====== DATA FOR THIS EXERCISE
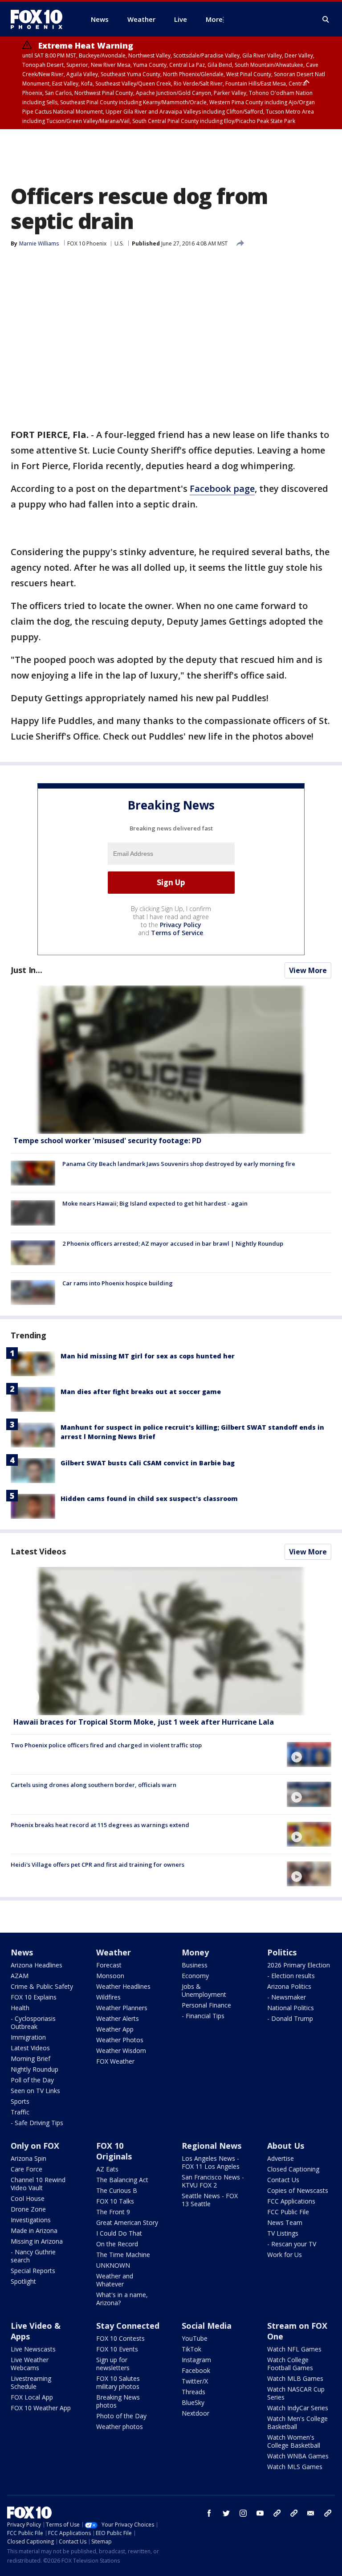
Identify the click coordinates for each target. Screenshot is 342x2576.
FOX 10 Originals (114, 2151)
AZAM (19, 1975)
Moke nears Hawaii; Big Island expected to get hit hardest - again (155, 1203)
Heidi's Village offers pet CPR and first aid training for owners (97, 1864)
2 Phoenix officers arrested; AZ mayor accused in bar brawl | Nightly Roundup (172, 1243)
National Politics (290, 2008)
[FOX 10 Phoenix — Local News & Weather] (40, 19)
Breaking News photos (118, 2401)
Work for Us (284, 2254)
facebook (209, 2513)
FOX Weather (115, 2061)
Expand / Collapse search (326, 19)
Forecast (109, 1965)
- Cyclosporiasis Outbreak (33, 2022)
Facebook (196, 2370)
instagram (243, 2513)
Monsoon (110, 1975)
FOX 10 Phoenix (86, 243)
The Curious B (116, 2190)
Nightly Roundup (34, 2069)
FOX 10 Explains (34, 1997)
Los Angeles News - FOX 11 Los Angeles (211, 2162)
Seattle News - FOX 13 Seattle (210, 2200)
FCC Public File (288, 2212)
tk (277, 2513)
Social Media (207, 2325)
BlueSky (193, 2402)
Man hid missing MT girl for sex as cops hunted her (148, 1356)
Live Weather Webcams (30, 2363)
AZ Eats (107, 2169)
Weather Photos (119, 2040)
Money (195, 1952)
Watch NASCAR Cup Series (296, 2393)
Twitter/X (195, 2381)
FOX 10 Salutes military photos (118, 2382)
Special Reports (33, 2270)
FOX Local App (32, 2397)
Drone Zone (28, 2209)
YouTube (195, 2338)
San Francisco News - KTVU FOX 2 (213, 2181)
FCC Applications (291, 2201)
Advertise (280, 2158)
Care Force (26, 2169)
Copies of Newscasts (297, 2190)
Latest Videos (38, 1551)
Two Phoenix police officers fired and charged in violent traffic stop (106, 1745)
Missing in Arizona (37, 2241)
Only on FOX (35, 2145)
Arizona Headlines (36, 1965)
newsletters (328, 2513)
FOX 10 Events (117, 2349)
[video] (171, 1641)
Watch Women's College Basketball (293, 2441)
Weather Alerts (117, 2018)
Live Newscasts (33, 2349)
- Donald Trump (290, 2018)
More (214, 19)
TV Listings (282, 2233)
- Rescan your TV (291, 2244)
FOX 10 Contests (120, 2338)
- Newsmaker (286, 1997)
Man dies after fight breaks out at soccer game (141, 1391)
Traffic (20, 2112)
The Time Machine (123, 2254)
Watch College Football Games (290, 2363)
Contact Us (283, 2179)
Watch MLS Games (294, 2466)
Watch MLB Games (295, 2378)
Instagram (196, 2359)
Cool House (28, 2198)
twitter (226, 2513)
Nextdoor (195, 2413)
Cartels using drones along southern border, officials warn (93, 1785)
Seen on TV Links (35, 2090)
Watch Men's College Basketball (297, 2422)
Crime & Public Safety (42, 1986)
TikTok (191, 2349)
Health (20, 2008)
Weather (113, 1952)
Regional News (211, 2145)
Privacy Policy (180, 924)
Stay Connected (127, 2325)
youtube (260, 2513)
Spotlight (23, 2281)
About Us (285, 2145)
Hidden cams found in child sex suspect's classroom (149, 1498)
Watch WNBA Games (298, 2456)
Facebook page (222, 488)
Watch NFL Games (294, 2349)
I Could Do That (119, 2233)
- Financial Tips (203, 2016)
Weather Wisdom (121, 2050)
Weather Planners (121, 2008)
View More (308, 970)
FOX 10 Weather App (41, 2408)
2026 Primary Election (298, 1965)
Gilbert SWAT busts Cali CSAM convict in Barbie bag (148, 1463)
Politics (282, 1952)
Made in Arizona (34, 2230)
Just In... (26, 970)
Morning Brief (30, 2058)
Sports (20, 2101)
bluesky (294, 2513)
============
▸ **WHAT THE TASK REQUIRES**:
Copy out the records above word for word, leaving out the picture.

▸ **REPLY**:
Identify the click coordinates for each target. Screenshot is 342x2576.
FOX 10 Originals (114, 2151)
AZAM (19, 1975)
Moke nears Hawaii; Big Island expected to get hit hardest - again (155, 1203)
Heidi's Village offers pet CPR and first aid training for owners (97, 1864)
2 Phoenix officers arrested; AZ mayor accused in bar brawl | Nightly Roundup (172, 1243)
National Politics (290, 2008)
[FOX 10 Phoenix — Local News & Weather] (40, 19)
Breaking News photos (118, 2401)
Work for Us (284, 2254)
facebook (209, 2513)
FOX Weather (115, 2061)
Expand / Collapse search (326, 19)
Forecast (109, 1965)
- Cyclosporiasis Outbreak (33, 2022)
Facebook (196, 2370)
instagram (243, 2513)
Monsoon (110, 1975)
FOX 10 Phoenix (86, 243)
The Curious B (116, 2190)
Nightly Roundup (34, 2069)
FOX 10 Explains (34, 1997)
Los Angeles News - FOX 11 Los Angeles (211, 2162)
Seattle News - FOX 13 Seattle (210, 2200)
FCC Public File (288, 2212)
tk (277, 2513)
Social Media (207, 2325)
BlueSky (193, 2402)
Man hid missing MT girl for sex as cops hunted her (148, 1356)
Live Weather Webcams (30, 2363)
AZ Eats (107, 2169)
Weather Photos (119, 2040)
Money (195, 1952)
Watch NASCAR Cup Series (296, 2393)
Twitter/X (195, 2381)
FOX 10 Salutes military photos (118, 2382)
Special Reports (33, 2270)
FOX Local App (32, 2397)
Drone Zone (28, 2209)
YouTube (195, 2338)
San Francisco News - KTVU FOX 2 (213, 2181)
FCC Applications (291, 2201)
Advertise (280, 2158)
Care Force (26, 2169)
Copies of Newscasts (297, 2190)
Latest Videos (38, 1551)
Two Phoenix police officers fired and charged in violent traffic stop (106, 1745)
Missing in Arizona (37, 2241)
Only on FOX (35, 2145)
Arizona Headlines (36, 1965)
newsletters (328, 2513)
FOX 10 Events (117, 2349)
[video] (171, 1641)
Watch Women's College Basketball (293, 2441)
Weather Alerts (117, 2018)
Live Newscasts (33, 2349)
- Donald Trump (290, 2018)
More (214, 19)
TV Listings (282, 2233)
- Rescan your TV (291, 2244)
FOX 10 Contests (120, 2338)
- Newsmaker (286, 1997)
Man dies after fight breaks out at soccer game (141, 1391)
Traffic (20, 2112)
The Time Machine (123, 2254)
Watch College Football Games (290, 2363)
Contact Us (283, 2179)
Watch MLS Games (294, 2466)
Watch MLB Games (295, 2378)
Instagram (196, 2359)
Cool House (28, 2198)
twitter (226, 2513)
Nextdoor (195, 2413)
Cartels using drones along southern border, officials warn (93, 1785)
Seen on TV Links (35, 2090)
Watch Men's College Basketball (297, 2422)
Crime & Public Safety (42, 1986)
TikTok (191, 2349)
Health (20, 2008)
Weather (113, 1952)
Regional News (211, 2145)
Privacy Policy (180, 924)
Stay Connected (127, 2325)
youtube (260, 2513)
Spotlight (23, 2281)
About Us (285, 2145)
Hidden cams found in child sex suspect's classroom (149, 1498)
Watch WNBA Games (298, 2456)
Facebook page (222, 488)
Watch NFL Games (294, 2349)
I Could Do That (119, 2233)
- Financial Tips (203, 2016)
Weather Wisdom (121, 2050)
Weather Planners (121, 2008)
View More (308, 970)
FOX 10 Weather App (41, 2408)
2026 Primary Election (298, 1965)
Gilbert SWAT busts Cali CSAM convict in Barbie bag (148, 1463)
Politics (282, 1952)
Made in Arizona (34, 2230)
Just In... (26, 970)
Morning Brief (30, 2058)
Sports (20, 2101)
bluesky (294, 2513)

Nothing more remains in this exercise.